* [Exercise aim]: What does the data read, word for word, from the line containing "Given: Switch to the 合格実績 navigation tab" through its final line? Give those lines only.

=== Input data ===

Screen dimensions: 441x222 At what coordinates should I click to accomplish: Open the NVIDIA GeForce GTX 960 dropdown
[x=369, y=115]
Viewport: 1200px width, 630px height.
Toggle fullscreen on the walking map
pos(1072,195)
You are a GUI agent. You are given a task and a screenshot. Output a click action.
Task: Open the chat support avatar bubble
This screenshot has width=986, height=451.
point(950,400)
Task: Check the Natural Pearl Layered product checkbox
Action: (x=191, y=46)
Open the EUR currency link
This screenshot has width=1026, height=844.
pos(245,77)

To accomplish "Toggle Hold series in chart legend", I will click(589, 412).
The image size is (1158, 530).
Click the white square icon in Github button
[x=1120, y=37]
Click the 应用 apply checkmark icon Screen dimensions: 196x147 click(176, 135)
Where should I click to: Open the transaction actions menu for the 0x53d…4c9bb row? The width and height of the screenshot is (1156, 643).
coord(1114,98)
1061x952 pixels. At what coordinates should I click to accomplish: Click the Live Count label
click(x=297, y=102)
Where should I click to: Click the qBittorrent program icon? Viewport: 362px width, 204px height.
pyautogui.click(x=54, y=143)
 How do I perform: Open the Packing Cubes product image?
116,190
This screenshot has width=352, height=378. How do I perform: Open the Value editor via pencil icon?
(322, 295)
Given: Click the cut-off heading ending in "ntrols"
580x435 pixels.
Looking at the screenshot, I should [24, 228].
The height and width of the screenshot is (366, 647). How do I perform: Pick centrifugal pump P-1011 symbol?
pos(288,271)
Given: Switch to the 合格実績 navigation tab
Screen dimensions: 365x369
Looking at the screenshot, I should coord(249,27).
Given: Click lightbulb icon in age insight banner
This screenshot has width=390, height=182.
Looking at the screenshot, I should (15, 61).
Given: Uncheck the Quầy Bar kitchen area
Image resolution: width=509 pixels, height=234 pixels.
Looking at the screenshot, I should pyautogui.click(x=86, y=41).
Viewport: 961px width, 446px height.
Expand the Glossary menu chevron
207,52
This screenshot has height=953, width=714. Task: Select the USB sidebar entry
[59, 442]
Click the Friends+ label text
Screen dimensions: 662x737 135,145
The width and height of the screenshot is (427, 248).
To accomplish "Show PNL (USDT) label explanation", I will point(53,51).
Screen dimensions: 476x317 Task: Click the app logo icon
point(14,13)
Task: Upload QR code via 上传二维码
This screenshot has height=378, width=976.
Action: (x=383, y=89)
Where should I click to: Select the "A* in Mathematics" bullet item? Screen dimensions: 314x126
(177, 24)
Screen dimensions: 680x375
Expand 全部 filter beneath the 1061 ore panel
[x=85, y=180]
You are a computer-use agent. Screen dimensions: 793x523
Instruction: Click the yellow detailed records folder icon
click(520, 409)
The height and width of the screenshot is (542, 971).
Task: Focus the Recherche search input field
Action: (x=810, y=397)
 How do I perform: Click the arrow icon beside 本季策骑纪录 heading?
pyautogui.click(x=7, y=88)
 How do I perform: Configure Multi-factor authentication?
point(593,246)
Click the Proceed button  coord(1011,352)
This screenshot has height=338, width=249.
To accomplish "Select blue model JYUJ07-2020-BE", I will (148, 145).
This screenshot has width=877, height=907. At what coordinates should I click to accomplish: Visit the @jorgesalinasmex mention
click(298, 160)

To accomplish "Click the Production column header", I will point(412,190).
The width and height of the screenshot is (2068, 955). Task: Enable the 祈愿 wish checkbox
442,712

===

* [Output for this exercise]:
Given: Switch to the 合格実績 navigation tab
Screen dimensions: 365x369
Looking at the screenshot, I should coord(249,27).
Given: Click lightbulb icon in age insight banner
This screenshot has width=390, height=182.
Looking at the screenshot, I should (15, 61).
Given: Uncheck the Quầy Bar kitchen area
Image resolution: width=509 pixels, height=234 pixels.
Looking at the screenshot, I should pyautogui.click(x=86, y=41).
Viewport: 961px width, 446px height.
Expand the Glossary menu chevron
207,52
This screenshot has height=953, width=714. Task: Select the USB sidebar entry
[59, 442]
Click the Friends+ label text
Screen dimensions: 662x737 135,145
The width and height of the screenshot is (427, 248).
To accomplish "Show PNL (USDT) label explanation", I will point(53,51).
Screen dimensions: 476x317 Task: Click the app logo icon
point(14,13)
Task: Upload QR code via 上传二维码
This screenshot has height=378, width=976.
Action: (x=383, y=89)
Where should I click to: Select the "A* in Mathematics" bullet item? Screen dimensions: 314x126
(177, 24)
Screen dimensions: 680x375
Expand 全部 filter beneath the 1061 ore panel
[x=85, y=180]
You are a computer-use agent. Screen dimensions: 793x523
Instruction: Click the yellow detailed records folder icon
click(520, 409)
The height and width of the screenshot is (542, 971).
Task: Focus the Recherche search input field
Action: (x=810, y=397)
 How do I perform: Click the arrow icon beside 本季策骑纪录 heading?
pyautogui.click(x=7, y=88)
 How do I perform: Configure Multi-factor authentication?
point(593,246)
Click the Proceed button  coord(1011,352)
This screenshot has height=338, width=249.
To accomplish "Select blue model JYUJ07-2020-BE", I will (148, 145).
This screenshot has width=877, height=907. At what coordinates should I click to accomplish: Visit the @jorgesalinasmex mention
click(298, 160)

To accomplish "Click the Production column header", I will point(412,190).
The width and height of the screenshot is (2068, 955). Task: Enable the 祈愿 wish checkbox
442,712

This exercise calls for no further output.